Later, a newly appointed police spokesperson said Jackson and the city’s mayor had met the previous day and decided it would be best to decline interviews until the grand jury announcement.

And then there’s Sleet, the beauty shop owner.

Like many across the country, she begins each morning by checking the news to see if there have been any updates regarding the decision. So far, though, there has only been waiting. She worries about the toll the past few months has taken on business, and about what might still be coming. While she hopes the protective boarding she had installed will serve as a deterrent, she knows that, in reality, it’s little more than a decoy.

“What do those boards mean to somebody who really wants to do something?” she asks.

Out on West Florissant this week, nightfall brought nothing of note. A thin blanket of snow still covered parts of the ground. Temperatures dwindled. By 7 p.m. most evenings, the street was empty, save for the occasional passerby bundled against the cold.

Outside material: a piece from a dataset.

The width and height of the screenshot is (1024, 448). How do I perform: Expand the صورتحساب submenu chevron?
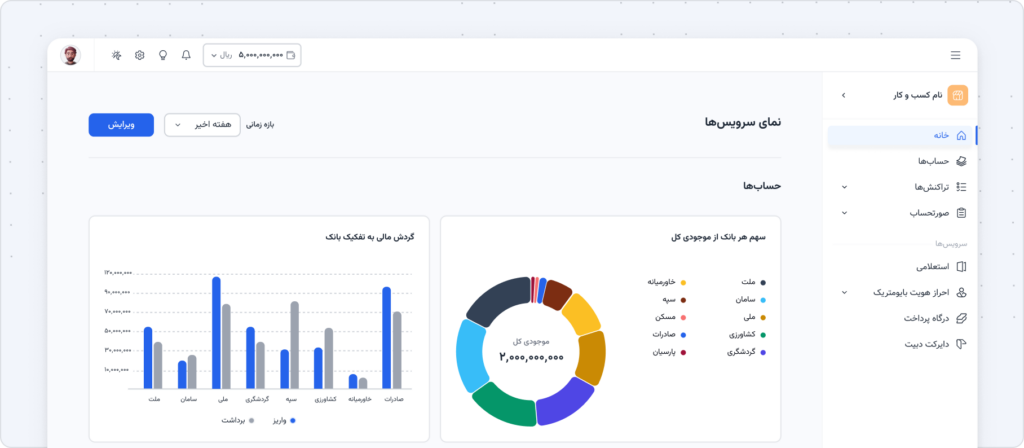click(844, 213)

Dusk arrived once again Wednesday in Ferguson, and for one more day at least, its residents went home uneasily, bracing for what the next day might bring.

Photo: Missouri Gov. Jay Nixon shakes hands with Rev. Starsky Wilson, center, and Rich McClure after swearing the two men in as co-chairs of the Ferguson Commission on Tuesday, Nov. 18, 2014, at the Missouri History Museum in St. Louis. Nixon created the independent commission to address the “social and economic conditions” highlighted by protests after the shooting death of Michael Brown. (Laurie Skrivan/St. Louis Post-Dispatch/TNS)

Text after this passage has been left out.